*TEXT TO READ*:

473,320 Members | 1,953 Online
Bytes | Software Development & Data Engineering Community
Post Job

Home Posts Topics Members FAQ

Join Bytes to post your question to a community of 473,320 software developers and data experts.

XSL problem

Hi,

I'm stuck with an XSL problem - can anyone give me any hints?

I have some XML with nested formatting tags like this:

<text>
this is plain
<bold>
this is bold
<italic>
this is bold-italic
</italic>
</bold>
this is plain
</text>

which I need to 'flatten out' into something like this:

<text>this is plain</text>
<text bold="true">this is bold</text>
<text bold="true" italic="true">this is bold-italic</text>
<text>this is plain</text>

It doesn't have to work with any arbitrary tags - there are only a few
possible ones - but I'm not sure how to "remember" the outer level
formatting nodes when processing the text inside. It seems to be
crying out for some kind of state variable

Andy
Jul 20 '05 #1
7 3086


Andy Fish wrote:

I'm stuck with an XSL problem - can anyone give me any hints?

*DATA EXTRACT*:

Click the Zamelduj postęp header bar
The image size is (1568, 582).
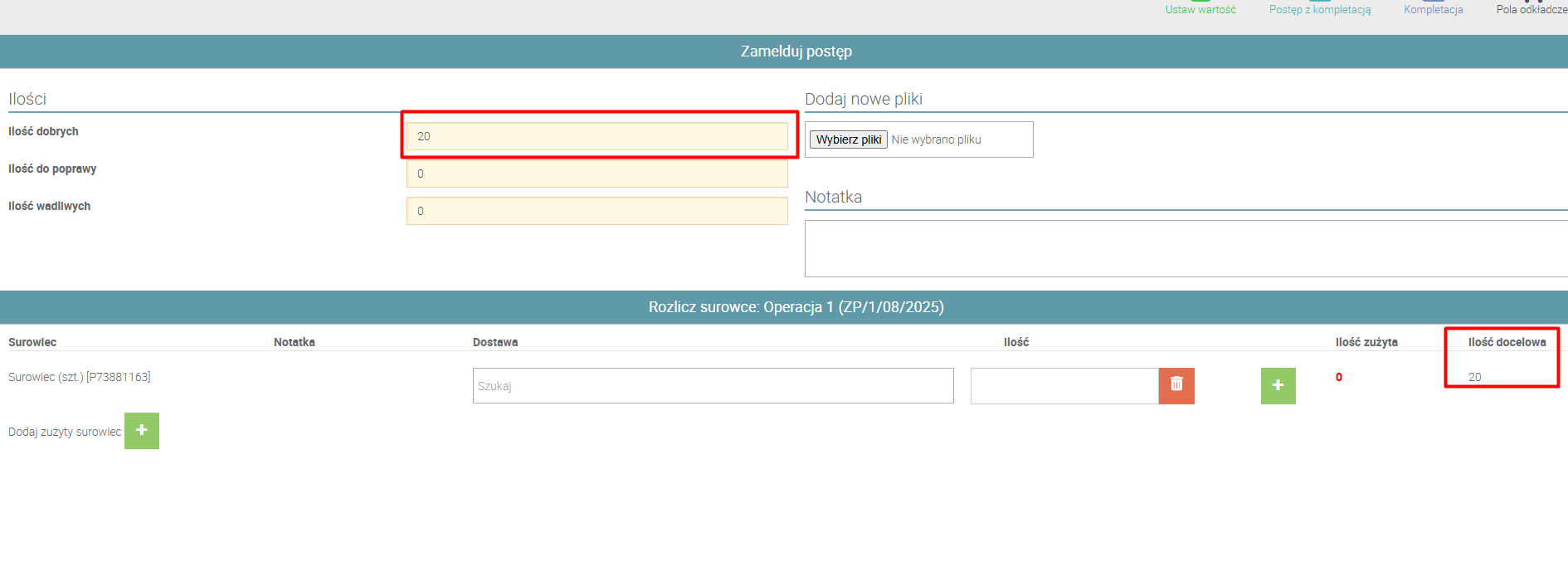[x=796, y=51]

*REQUIRED ACTIONS*:
1. Answer these questions about the XSL thread:
(a) What output does the poster give for the line "this is bold-italic"?
(b) Does the poster need the solution to work with any arbitrary tags?
(c) What does the poster say the problem seems to be crying out for?
2. Pick up the XSL thread from where it stops and continue it.

*RESULTS FOR EACH TASK*:
1.
(a) `<text bold="true" italic="true">this is bold-italic</text>`
(b) No. There are only a few possible tags.
(c) Some kind of state variable.

2.
I have some XML with nested formatting tags like this:

<text>
this is plain
<bold>
this is bold
<italic>
this is bold-italic
</italic>
</bold>
this is plain
</text>

which I need to 'flatten out' into something like this:

<text>this is plain</text>
<text bold="true">this is bold</text>
<text bold="true" italic="true">this is bold-italic</text>
<text>this is plain</text>

It doesn't have to work with any arbitrary tags - there are only a few
possible ones - but I'm not sure how to "remember" the outer level
formatting nodes when processing the text inside. It seems to be
crying out for some kind of state variable


Modes can help to give some kind of state in which a node is to be
processed, here is my attempt at using them to solve the problem:

<?xml version="1.0" encoding="UTF-8"?>
<xsl:stylesheet version="1.0"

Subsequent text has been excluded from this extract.